[REQUIRED TASK] Render the lines below as a Markdown table with the columns "No." and "Text", numbering each line and skipping blank ones. Leave the pictures out of your answer.
-- START PROVIDED DATA --
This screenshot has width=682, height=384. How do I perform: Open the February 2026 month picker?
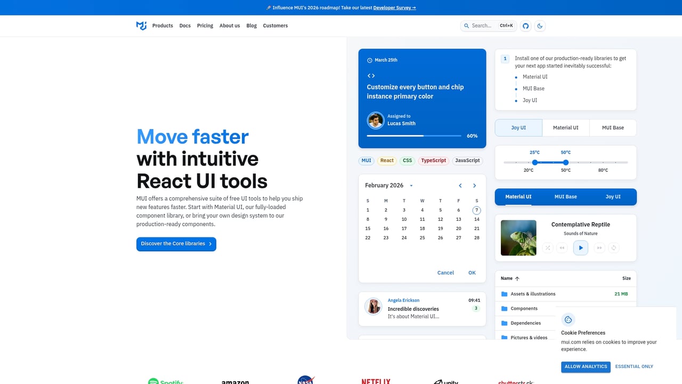[411, 185]
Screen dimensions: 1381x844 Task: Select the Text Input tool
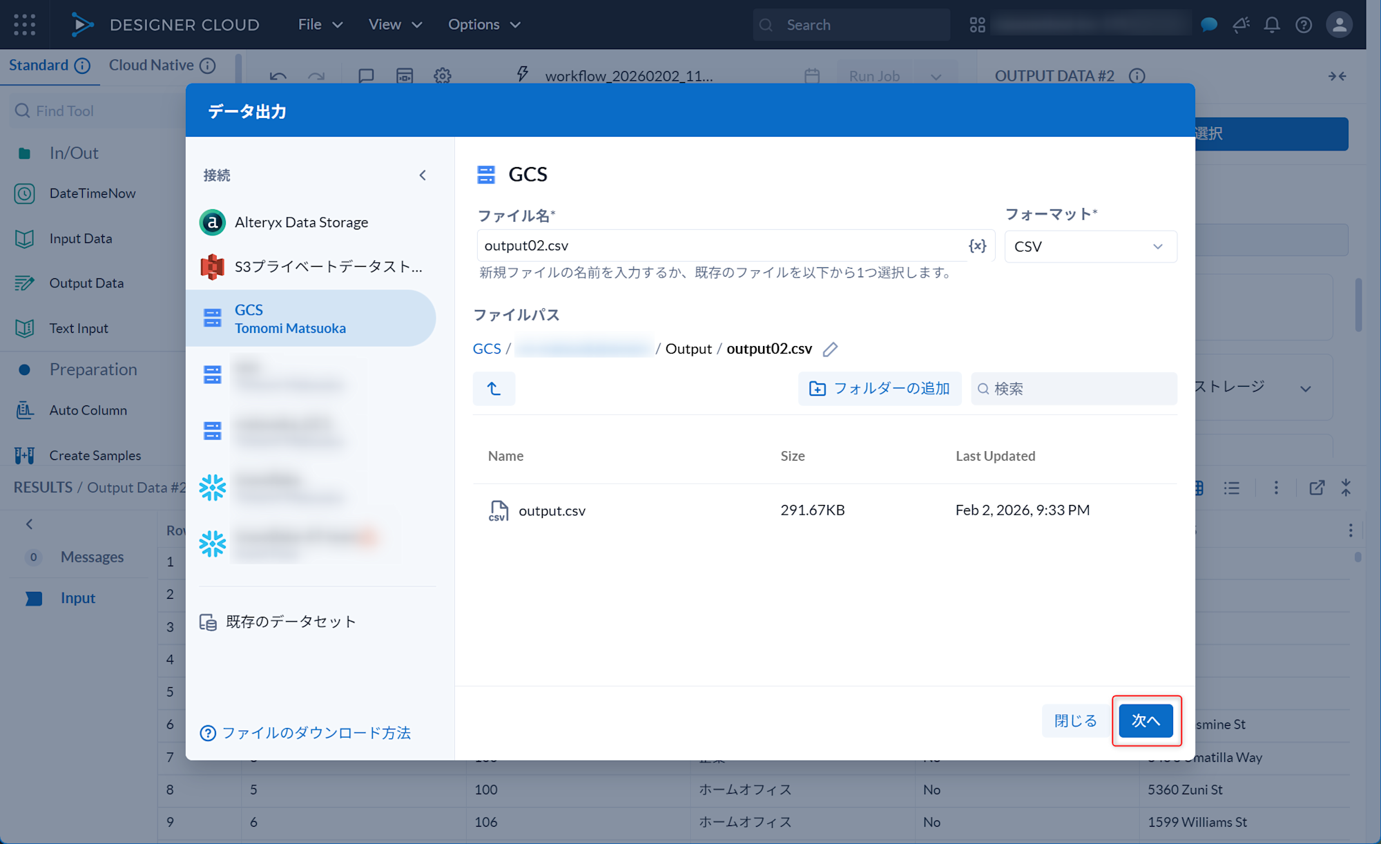point(78,328)
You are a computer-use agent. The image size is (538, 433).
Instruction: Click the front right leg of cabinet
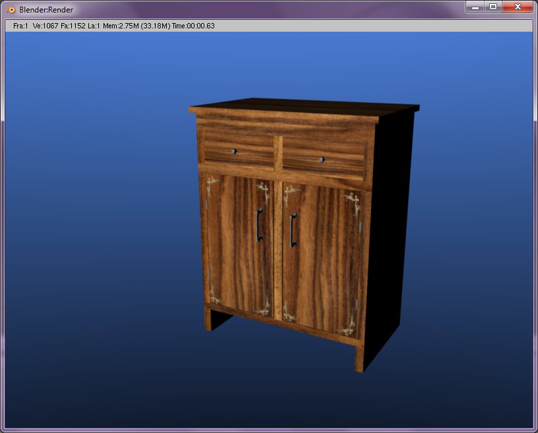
-- END PROVIDED DATA --
[EXERCISE RESPONSE]
| No. | Text |
|---|---|
| 1 | This screenshot has width=682, height=384. How do I perform: Open the February 2026 month picker? |
| 2 | [411, 185] |
| 3 | Screen dimensions: 1381x844 Task: Select the Text Input tool |
| 4 | point(78,328) |
| 5 | You are a computer-use agent. The image size is (538, 433). |
| 6 | Instruction: Click the front right leg of cabinet |